Oh, Barber's a fine writer. The problem is that Roberts is top of the line. Putting anyone other than his equal next to him? Well, it would do most of the human race a disservice. That being said, this blends fairly well. Not perfectly, but fairly well. And the real aspects that awe me as a reader are the breadth and scope of this: it truly is an epic. Spirituality, history, religion, politics, mythology? All of these get tackled, and they're simply some of the overarching themes that come to mind first for me. This is simply a story too large to be contained in one volume; it would be diminished by brevity.
It's not drawn out, but given the time it needs to tell this particular story, a story that has been hinted at, quite frankly, before Roberts even touched this franchise. I doubt Furman realized this would be going quite this far when he spoke of Shockwave's ores, but it did. I do not doubt that Roberts read those stories and came up with his own sprawling backstory, and future. I wouldn't be surprised if he had been working on this since before he got this gig.
Another thing that is beautiful is how well this comes together. This took some planning, and it makes Barber's empurata/shadowplay gaff more perplexing: surely Barber and Roberts had been talking about how to orchestrate this, something they did flawlessly. I would have thought Roberts would have kindly pointed out that Barber had made a mistake. I say kindly because it would have been a kindness to tell him that, because otherwise someone like me notices and goes, seriously? Really?
It also makes me suspect that Roberts is the one to have truly pulled this off, because Roberts seems to be more detailed oriented.
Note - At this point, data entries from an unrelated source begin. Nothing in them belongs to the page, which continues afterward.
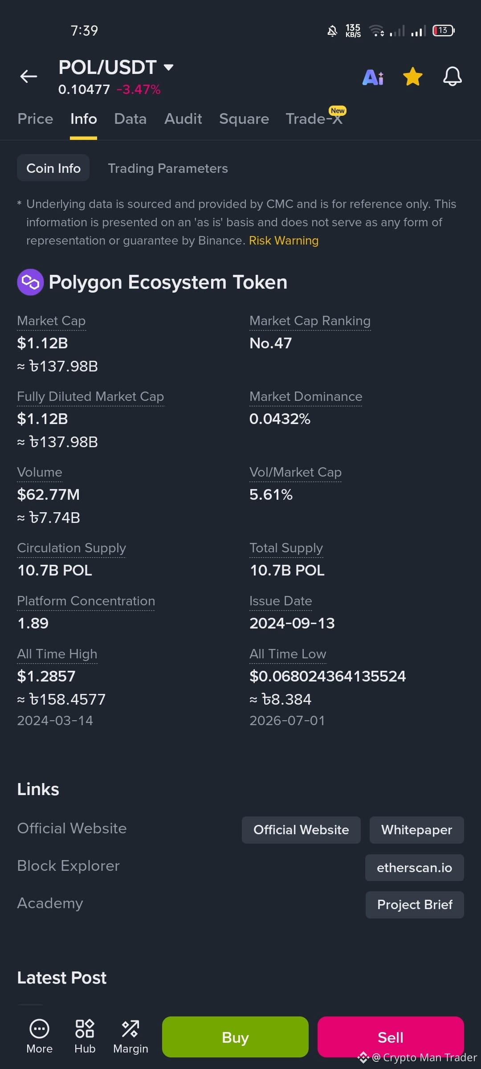Open the AI assistant icon

[x=373, y=77]
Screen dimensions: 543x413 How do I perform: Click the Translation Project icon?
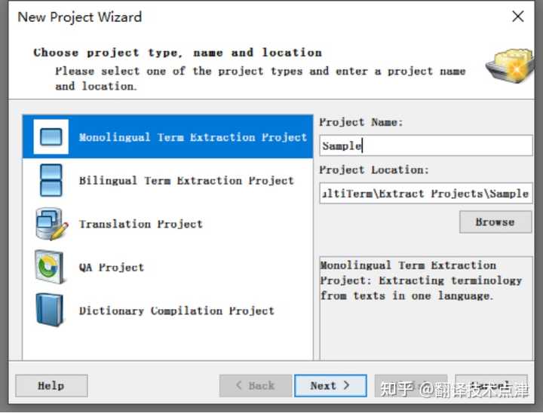51,224
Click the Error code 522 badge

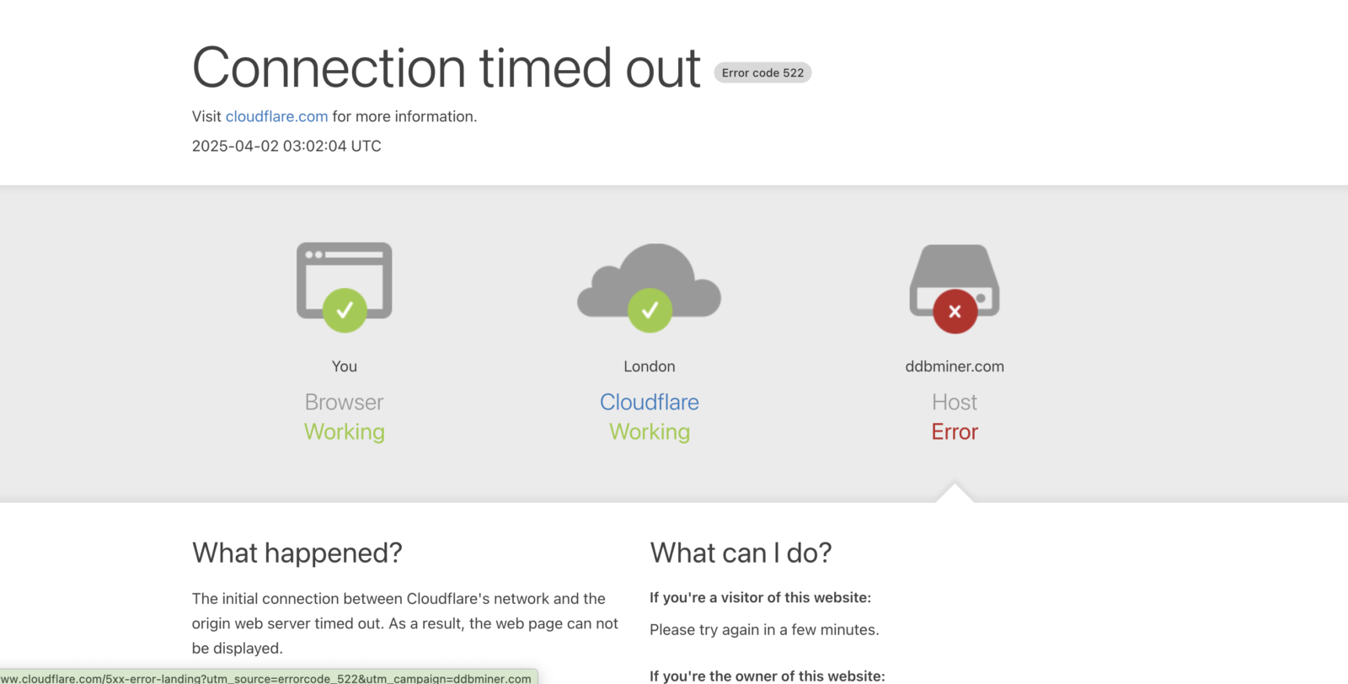(x=762, y=73)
Oh, Barber can seed stories, but Roberts does so more consistently, more subtly and quite frankly, more effectively. Why? He seems to be more detailed oriented, and that little mixup of Barber's is part of why I believe this to be so.
And I feel a little sad saying this. I don't want to put down Barber. I repeat: he's a fine storyteller. He just isn't quite as clever or detail oriented as Roberts. He doesn't have that fine touch, he hasn't shown me he can walk those fine lines that Roberts can. And because of this, I feel as if this whole thing has Roberts' fingerprints on it, like he sort of led Barber around, said, 'yup, this is how we do it,' and then let Barber write the RiD scenes. I feel sad because Barber was kind of put into this position where it's clear who the puppet master is.
Then I remember how brilliant Roberts is, and how much I love him. So I'm not that sad. Another non-review of a reread.